> [Stored records]:
━━━━
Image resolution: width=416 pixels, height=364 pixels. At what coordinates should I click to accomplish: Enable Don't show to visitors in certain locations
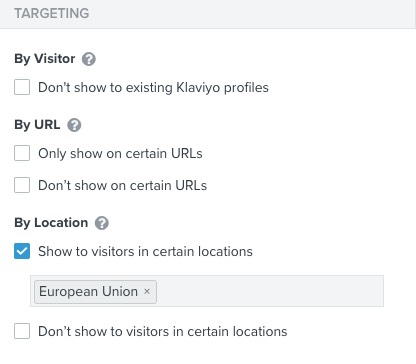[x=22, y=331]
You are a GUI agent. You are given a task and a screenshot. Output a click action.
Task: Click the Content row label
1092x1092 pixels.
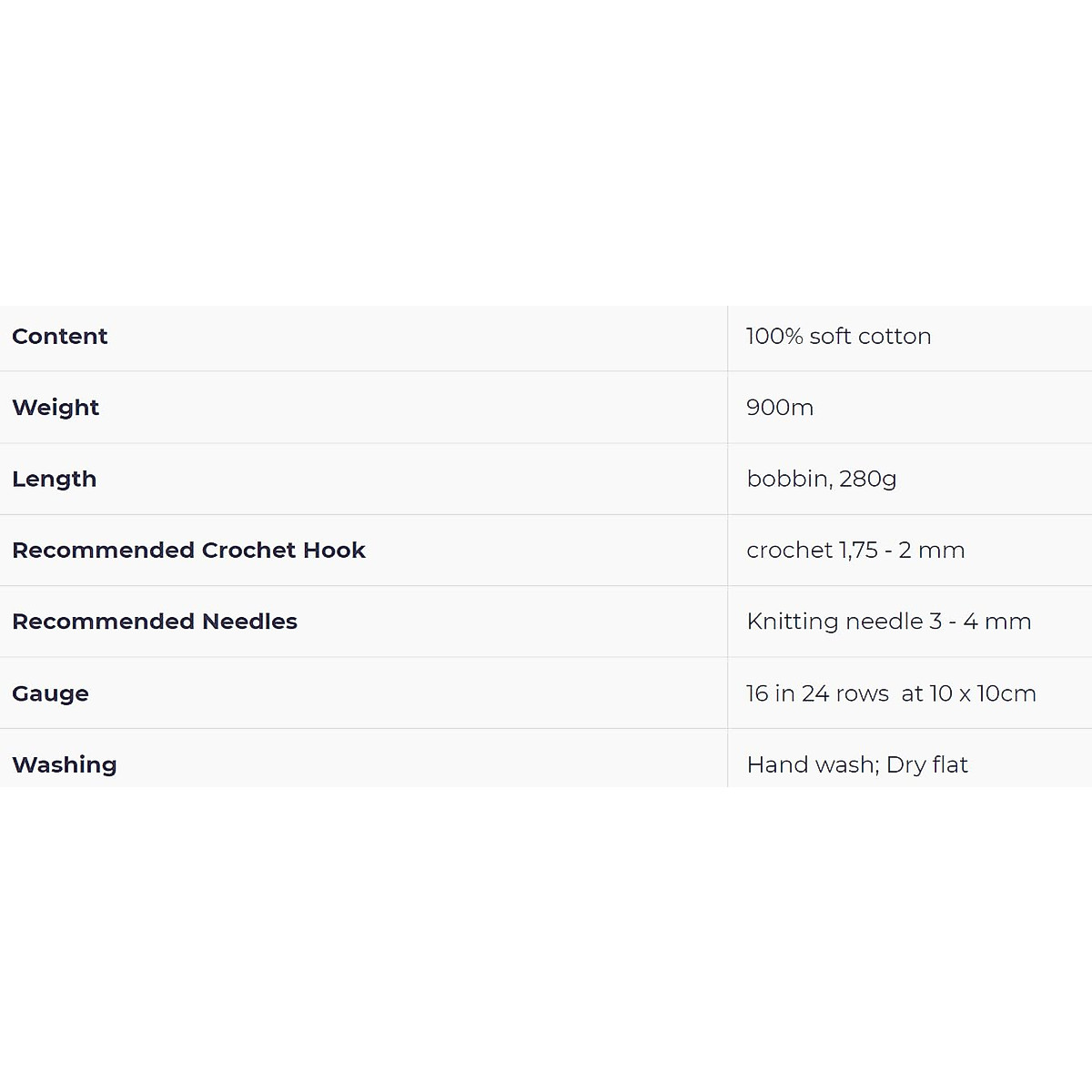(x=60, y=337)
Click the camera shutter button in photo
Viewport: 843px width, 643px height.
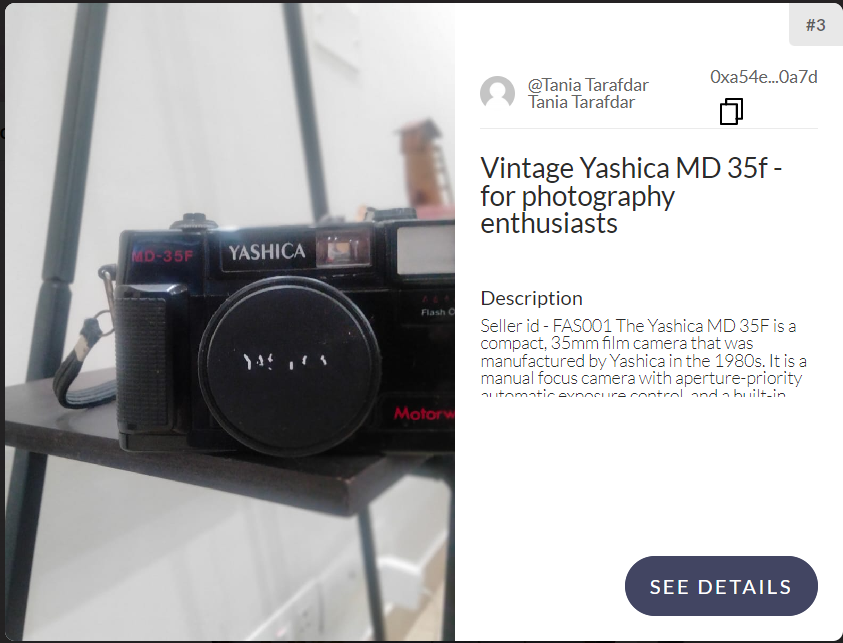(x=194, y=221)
━━━━
> [WHAT NEEDS TO BE DONE]: Output, exactly and only, the lines beginning with the one that contains "You are a GUI" and ending at the last line of the records above. Drop the pictures.

> [FINAL ANSWER]:
You are a GUI agent. You are given a task and a screenshot. Output a click action.
Task: Click the Content row label
1092x1092 pixels.
(x=60, y=337)
Click the camera shutter button in photo
Viewport: 843px width, 643px height.
(x=194, y=221)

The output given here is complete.